- SÉLECTION -
Alain Sauteraud : Je ne peux pas vous répondre sur les mécanismes cérébraux mais sur les mécanismes psychologiques. L’homme ne supporte rien moins que l’aléatoire, l’imprévisible et le mystère (en ce qui concerne les mauvaises nouvelles) On est beaucoup moins exigeant sur les bonnes nouvelles ("pourquoi ai-je réussi ce concours alors qu’il y avait si peu de places ?"). Un accident sans explication est beaucoup plus inquiétant qu’un accident dont la cause connue parce que par définition on ne peut pas corriger l’erreur.

Existe-t-il des profils psychologiques plus sensibles que d'autres à l'angoisse ou à la confusion face aux questions restant sans réponses ? Sommes-nous tous égaux devant l'inexpliqué ?

Tout à fait, nous sommes très inégaux face à l’incertitude. Deux fonctions psychologiques gèrent l’incertitude : l’obsessionnalité qui concerne les dangers que l’on peut provoquer (ex. "commettre une erreur") et le souci (ex. "et si cet avion qui a l’air en bon état de marche était en fait dangereux ?"). Ces deux fonctions entraînent des comportements de vérification pour l’obsessionnalité et d’hyperéveil à l’affut des dangers potentiels pour le souci

Les évolutions technologiques qui permettent de localiser de plus en plus en temps réel un objet ou une personne nous rendent-elles encore plus angoissés quand justement elles ne parviennent pas à résoudre un mystère ? Devenons-nous intolérants qu'avant face à ce que l'on ne comprend pas ?

Non, elles repoussent seulement les limites du mystère, les fonctions psychologiques restent les mêmes. En effet, si les évolutions technologiques devaient avoir un impact, alors on pourrait penser que l'homo sapiens deviendrait de plus en plus anxieux, ou que le niveau d'anxiété changerait selon l'endroit où l'on vit. Or ce n'est pas vrai. Dans tous les pays, les niveaux d'anxiété sont similaires quel que soit le niveau de vie (sauf, très ponctuellement, en cas de déclenchement d'une crise grave).

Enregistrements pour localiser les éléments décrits
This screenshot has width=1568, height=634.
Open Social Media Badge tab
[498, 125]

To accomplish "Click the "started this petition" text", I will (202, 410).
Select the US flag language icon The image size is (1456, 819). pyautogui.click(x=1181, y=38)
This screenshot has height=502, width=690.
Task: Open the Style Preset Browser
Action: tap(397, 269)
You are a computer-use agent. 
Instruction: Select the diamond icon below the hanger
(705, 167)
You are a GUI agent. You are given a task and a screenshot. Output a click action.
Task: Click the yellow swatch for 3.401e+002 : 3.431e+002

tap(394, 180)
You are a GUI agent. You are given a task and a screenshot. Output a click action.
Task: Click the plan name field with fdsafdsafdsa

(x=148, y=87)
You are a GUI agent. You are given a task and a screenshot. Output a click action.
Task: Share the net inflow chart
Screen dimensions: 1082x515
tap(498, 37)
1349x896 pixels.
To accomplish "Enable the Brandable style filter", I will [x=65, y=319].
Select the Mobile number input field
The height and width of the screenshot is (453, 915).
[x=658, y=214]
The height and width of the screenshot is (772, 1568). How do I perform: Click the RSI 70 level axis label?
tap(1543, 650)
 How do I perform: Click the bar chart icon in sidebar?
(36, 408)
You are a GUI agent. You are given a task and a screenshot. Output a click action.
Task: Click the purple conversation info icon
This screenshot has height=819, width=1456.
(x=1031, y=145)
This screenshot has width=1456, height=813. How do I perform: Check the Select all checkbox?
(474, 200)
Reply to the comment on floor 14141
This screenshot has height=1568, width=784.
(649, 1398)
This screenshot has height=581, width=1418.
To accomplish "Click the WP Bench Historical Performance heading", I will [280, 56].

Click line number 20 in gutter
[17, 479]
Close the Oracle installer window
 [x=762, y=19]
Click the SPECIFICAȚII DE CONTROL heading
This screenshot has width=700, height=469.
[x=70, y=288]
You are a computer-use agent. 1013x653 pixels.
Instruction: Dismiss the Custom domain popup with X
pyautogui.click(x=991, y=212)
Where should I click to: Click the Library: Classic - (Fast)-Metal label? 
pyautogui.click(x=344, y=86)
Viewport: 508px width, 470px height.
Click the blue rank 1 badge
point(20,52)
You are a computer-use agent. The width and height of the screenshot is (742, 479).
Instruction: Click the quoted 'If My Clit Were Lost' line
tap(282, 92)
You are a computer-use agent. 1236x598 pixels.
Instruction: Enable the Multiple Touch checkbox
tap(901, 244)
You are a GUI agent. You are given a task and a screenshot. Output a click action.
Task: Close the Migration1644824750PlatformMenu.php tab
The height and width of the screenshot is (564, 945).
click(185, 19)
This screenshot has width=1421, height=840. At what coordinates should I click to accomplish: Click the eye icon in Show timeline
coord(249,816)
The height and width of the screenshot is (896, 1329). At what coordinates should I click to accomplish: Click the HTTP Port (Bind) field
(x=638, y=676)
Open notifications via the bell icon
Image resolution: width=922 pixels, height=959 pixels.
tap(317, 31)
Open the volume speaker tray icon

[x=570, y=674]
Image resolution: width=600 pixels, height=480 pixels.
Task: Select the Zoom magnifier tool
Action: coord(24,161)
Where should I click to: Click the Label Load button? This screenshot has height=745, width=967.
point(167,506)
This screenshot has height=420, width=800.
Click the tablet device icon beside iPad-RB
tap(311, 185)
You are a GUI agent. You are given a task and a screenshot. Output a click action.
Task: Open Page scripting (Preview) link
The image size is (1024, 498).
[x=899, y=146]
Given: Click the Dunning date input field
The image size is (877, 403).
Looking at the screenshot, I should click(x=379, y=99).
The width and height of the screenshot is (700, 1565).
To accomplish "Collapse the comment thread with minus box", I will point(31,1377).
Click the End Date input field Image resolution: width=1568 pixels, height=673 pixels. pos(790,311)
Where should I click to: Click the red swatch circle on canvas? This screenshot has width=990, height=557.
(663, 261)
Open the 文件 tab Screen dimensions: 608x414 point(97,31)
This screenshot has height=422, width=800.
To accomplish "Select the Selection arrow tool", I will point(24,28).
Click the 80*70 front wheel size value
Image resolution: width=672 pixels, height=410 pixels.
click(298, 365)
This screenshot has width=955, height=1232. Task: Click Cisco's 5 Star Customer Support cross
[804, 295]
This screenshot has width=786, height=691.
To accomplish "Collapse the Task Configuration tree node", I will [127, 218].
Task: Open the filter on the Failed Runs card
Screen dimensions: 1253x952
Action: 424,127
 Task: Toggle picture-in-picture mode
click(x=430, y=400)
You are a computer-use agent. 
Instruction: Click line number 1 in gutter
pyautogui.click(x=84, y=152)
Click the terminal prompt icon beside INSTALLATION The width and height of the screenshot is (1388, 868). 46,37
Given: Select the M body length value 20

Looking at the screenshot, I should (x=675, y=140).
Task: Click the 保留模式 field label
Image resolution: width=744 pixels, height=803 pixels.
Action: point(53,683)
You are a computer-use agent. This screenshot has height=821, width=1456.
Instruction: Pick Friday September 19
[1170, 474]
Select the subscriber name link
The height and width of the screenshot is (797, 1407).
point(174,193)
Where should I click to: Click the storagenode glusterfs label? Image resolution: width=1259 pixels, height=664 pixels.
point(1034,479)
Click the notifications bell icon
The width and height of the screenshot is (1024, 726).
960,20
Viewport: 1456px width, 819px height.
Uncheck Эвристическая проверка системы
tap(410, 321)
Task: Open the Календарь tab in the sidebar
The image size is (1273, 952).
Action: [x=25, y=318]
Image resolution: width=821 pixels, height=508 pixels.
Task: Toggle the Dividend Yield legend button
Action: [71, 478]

- CONSIGNES -
- 1) Selon l'entretien sur l'incertitude, quelles sont les choses que l'homme ne supporte rien moins que, en ce qui concerne les mauvaises nouvelles ? Citez-les toutes.
- 2) D'après l'entretien sur l'incertitude, quel comportement le souci entraîne-t-il ?
- 3) Reprenez l'entretien sur l'incertitude à la suite de sa dernière phrase.

- RÉPONSES PAR CONSIGNE -
- 1) L'aléatoire, l'imprévisible et le mystère.

- 2) Le souci entraîne un hyperéveil à l'affut des dangers potentiels.

- 3)
Quel est selon vous la part de la responsabilité des médias dans la perception des événements inexpliqués ? Les médias en parlent-ils car cela nous angoisse, ou cela nous angoisse-t-il du fait du traitement médiatique ?

C’est en réalité un cercle vicieux. Les médias en parlent parce que cela intéresse les gens (l’inexpliqué et le mystère) et l’effet de zoom des medias fait croire en une fréquence élevée de ces phénomènes inexpliqués alors qu’ils sont rarissimes. Les médias focalisent certes sur le sujet, mais il n'est pas choisi au hasard. Il existe, et ce ne sont pas les médias qui ont provoqué ce qui est arrivé à cet avion.

Les médias ont un effet "dépressogène" sur les individus en focalisant sur les mauvaises nouvelles ; des études ont montré qu'une personne écoutant quatre heures par jour les actualités sera plus déprimé qu'une personne ne les écoutant que très brièvement. Mais les médias n'ont pas le pouvoir de créer le sentiment d'anxiété face aux événements inexpliqués.